## WORK INSTRUCTIONS
Copy out the records verbatim, starting at the line that contains "Locate an element on the screen. This" and ending with the line that contains "series-line-3-return is located", both lines included. Leave the pictures out of your copy.

## SOURCE DATA

● ● ● ● ●

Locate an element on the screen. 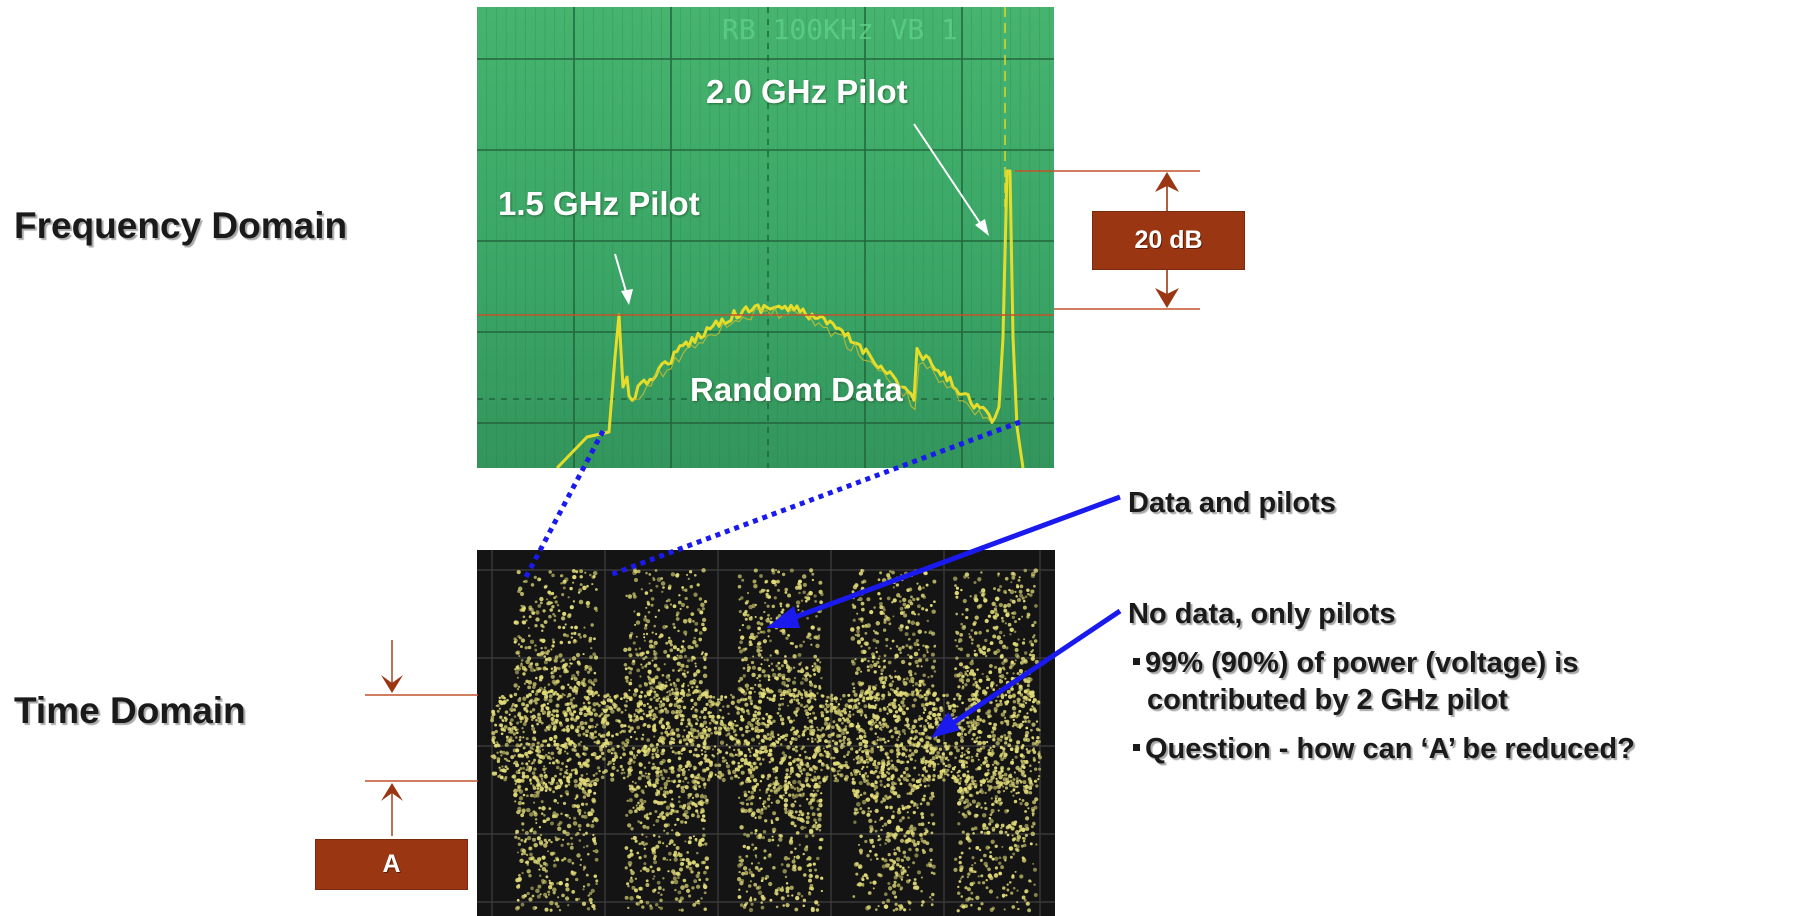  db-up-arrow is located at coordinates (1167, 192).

● ● ● ● ●

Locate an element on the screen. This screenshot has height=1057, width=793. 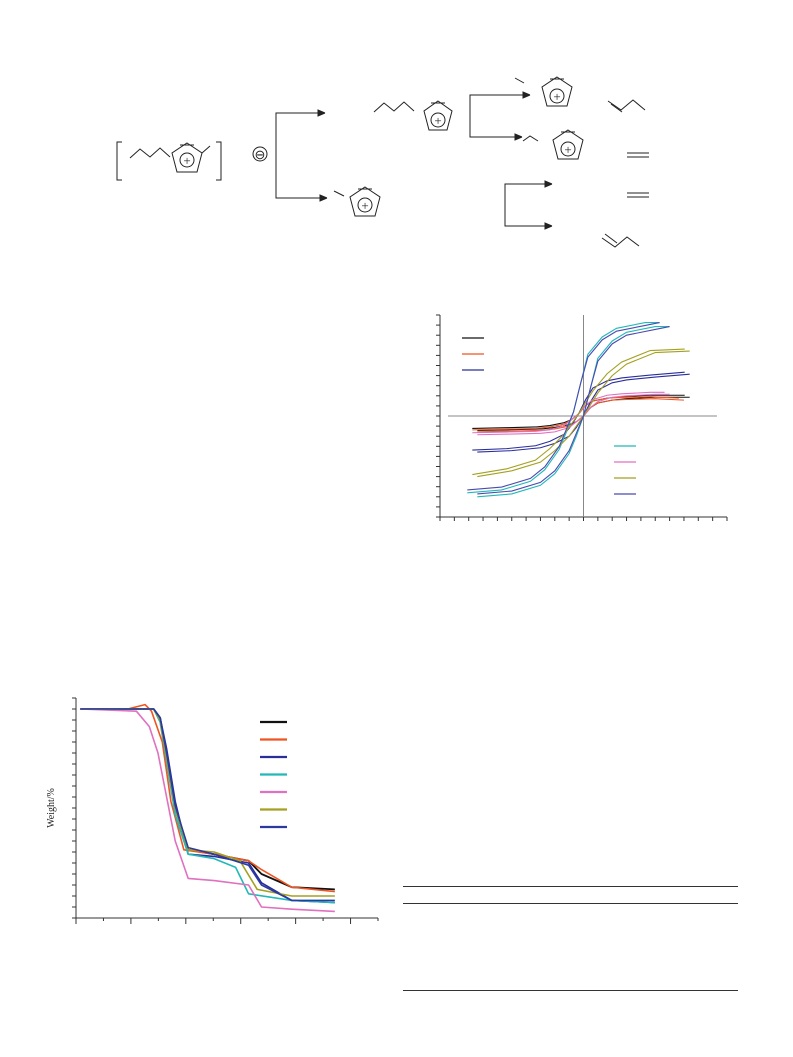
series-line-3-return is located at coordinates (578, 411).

● ● ● ● ●

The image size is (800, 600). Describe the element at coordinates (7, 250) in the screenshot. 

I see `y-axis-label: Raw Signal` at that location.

● ● ● ● ●

## PROBLEM SOLUTION
Locate an element on the screen. This screenshot has height=1057, width=793. 
series-line-3-return is located at coordinates (578, 411).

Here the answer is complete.